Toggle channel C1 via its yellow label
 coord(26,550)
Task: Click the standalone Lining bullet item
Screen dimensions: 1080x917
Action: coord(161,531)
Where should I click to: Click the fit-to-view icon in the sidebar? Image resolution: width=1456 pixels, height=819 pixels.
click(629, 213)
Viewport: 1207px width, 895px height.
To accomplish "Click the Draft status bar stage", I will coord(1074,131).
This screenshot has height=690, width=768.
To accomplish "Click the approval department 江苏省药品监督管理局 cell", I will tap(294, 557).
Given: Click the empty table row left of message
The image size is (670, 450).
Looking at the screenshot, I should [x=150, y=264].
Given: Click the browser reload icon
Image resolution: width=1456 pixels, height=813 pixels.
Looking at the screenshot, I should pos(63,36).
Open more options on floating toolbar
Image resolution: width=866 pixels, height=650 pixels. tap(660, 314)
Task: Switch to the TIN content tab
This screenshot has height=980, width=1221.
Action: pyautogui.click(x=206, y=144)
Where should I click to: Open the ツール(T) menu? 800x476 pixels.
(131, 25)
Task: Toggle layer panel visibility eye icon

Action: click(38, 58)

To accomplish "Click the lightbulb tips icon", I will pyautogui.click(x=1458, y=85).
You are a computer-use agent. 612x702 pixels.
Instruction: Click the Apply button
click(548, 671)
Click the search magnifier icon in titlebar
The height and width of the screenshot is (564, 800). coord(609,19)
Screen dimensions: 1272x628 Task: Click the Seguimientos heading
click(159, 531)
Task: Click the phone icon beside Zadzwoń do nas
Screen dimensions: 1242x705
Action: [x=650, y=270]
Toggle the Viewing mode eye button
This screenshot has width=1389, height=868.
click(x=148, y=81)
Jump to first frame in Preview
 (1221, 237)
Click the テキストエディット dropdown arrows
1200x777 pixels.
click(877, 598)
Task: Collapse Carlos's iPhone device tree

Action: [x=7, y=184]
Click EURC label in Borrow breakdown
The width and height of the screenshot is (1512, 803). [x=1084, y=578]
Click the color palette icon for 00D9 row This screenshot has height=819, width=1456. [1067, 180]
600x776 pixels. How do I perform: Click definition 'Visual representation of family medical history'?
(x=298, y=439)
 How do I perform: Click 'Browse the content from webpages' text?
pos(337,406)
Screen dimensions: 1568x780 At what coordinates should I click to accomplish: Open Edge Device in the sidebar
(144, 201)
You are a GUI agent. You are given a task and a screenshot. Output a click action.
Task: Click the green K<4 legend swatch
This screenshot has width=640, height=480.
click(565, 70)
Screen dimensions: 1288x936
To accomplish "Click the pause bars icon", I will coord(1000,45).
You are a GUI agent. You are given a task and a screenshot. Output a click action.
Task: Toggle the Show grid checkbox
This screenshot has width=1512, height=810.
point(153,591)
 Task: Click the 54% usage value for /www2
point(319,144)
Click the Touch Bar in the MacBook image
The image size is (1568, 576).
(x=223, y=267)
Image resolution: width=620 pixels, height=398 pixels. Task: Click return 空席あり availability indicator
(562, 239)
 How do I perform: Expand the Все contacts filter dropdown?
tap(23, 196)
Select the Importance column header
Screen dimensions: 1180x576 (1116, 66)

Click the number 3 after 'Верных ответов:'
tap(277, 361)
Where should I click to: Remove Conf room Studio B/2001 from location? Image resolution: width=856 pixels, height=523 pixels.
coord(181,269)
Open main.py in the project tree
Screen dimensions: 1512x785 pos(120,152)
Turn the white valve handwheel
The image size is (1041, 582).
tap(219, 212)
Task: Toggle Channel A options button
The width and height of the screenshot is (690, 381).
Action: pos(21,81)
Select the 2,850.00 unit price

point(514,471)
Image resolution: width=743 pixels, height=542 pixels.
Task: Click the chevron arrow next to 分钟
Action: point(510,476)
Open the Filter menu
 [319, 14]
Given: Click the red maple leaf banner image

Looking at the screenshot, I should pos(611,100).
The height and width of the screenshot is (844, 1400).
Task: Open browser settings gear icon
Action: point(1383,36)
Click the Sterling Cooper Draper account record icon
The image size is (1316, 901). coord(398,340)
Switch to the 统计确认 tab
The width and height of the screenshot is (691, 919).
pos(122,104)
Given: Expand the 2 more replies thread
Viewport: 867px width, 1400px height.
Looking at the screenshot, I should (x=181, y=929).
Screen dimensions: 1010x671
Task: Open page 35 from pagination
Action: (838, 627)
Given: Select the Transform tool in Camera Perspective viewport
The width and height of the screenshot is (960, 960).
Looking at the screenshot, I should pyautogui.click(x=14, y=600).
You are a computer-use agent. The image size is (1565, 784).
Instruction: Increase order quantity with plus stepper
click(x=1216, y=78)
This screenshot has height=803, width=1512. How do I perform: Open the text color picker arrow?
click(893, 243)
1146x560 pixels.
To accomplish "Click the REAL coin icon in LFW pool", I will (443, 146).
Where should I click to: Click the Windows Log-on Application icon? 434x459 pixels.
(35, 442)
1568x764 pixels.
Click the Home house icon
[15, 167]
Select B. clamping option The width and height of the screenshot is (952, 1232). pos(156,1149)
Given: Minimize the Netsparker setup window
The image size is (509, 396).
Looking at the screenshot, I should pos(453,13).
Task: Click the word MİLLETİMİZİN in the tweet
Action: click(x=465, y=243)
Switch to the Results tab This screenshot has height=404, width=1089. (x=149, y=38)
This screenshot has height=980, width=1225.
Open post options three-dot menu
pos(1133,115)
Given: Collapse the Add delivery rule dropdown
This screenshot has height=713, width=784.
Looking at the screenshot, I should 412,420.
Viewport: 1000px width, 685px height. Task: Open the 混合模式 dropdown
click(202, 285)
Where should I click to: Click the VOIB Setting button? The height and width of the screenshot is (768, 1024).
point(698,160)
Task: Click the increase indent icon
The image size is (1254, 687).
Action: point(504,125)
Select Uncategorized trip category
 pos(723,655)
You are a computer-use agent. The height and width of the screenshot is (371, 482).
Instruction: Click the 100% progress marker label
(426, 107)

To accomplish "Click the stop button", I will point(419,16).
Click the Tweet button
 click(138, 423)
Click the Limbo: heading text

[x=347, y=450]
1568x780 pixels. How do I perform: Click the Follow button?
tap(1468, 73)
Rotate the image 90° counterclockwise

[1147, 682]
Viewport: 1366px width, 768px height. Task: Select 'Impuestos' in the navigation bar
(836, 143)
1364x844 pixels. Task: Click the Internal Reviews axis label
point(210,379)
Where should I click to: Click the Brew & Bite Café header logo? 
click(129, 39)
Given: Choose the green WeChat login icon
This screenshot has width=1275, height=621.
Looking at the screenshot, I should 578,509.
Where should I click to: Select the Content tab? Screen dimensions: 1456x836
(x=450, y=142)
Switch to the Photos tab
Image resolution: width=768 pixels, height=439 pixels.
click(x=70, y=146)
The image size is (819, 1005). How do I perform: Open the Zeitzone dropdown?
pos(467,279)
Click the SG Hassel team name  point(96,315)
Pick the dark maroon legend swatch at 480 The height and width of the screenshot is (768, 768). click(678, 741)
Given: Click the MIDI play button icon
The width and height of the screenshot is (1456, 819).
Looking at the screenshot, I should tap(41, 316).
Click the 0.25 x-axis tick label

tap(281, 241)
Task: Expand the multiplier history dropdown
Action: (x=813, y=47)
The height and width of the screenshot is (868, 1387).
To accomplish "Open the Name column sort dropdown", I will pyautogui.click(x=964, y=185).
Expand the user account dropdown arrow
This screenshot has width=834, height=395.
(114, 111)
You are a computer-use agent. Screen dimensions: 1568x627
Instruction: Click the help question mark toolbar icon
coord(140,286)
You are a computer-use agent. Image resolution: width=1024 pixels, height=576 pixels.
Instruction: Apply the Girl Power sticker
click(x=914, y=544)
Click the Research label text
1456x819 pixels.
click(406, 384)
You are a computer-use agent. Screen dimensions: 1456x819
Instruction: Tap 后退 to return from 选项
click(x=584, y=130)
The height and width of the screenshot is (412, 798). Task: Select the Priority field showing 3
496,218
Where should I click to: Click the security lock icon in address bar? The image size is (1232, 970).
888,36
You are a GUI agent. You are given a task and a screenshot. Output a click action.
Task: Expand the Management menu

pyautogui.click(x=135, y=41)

__________

(Task directions) Copy out the records word for word, from the line containing "Click EURC label in Borrow breakdown" to the line containing "tap(277, 361)", both of those lines included.

(Result below)
Click EURC label in Borrow breakdown
The width and height of the screenshot is (1512, 803). [x=1084, y=578]
Click the color palette icon for 00D9 row This screenshot has height=819, width=1456. [1067, 180]
600x776 pixels. How do I perform: Click definition 'Visual representation of family medical history'?
(x=298, y=439)
 How do I perform: Click 'Browse the content from webpages' text?
pos(337,406)
Screen dimensions: 1568x780 At what coordinates should I click to accomplish: Open Edge Device in the sidebar
(144, 201)
You are a GUI agent. You are given a task and a screenshot. Output a click action.
Task: Click the green K<4 legend swatch
This screenshot has width=640, height=480.
click(565, 70)
Screen dimensions: 1288x936
To accomplish "Click the pause bars icon", I will coord(1000,45).
You are a GUI agent. You are given a task and a screenshot. Output a click action.
Task: Toggle the Show grid checkbox
This screenshot has width=1512, height=810.
point(153,591)
 Task: Click the 54% usage value for /www2
point(319,144)
Click the Touch Bar in the MacBook image
The image size is (1568, 576).
(x=223, y=267)
Image resolution: width=620 pixels, height=398 pixels. Task: Click return 空席あり availability indicator
(562, 239)
 How do I perform: Expand the Все contacts filter dropdown?
tap(23, 196)
Select the Importance column header
Screen dimensions: 1180x576 (1116, 66)

Click the number 3 after 'Верных ответов:'
tap(277, 361)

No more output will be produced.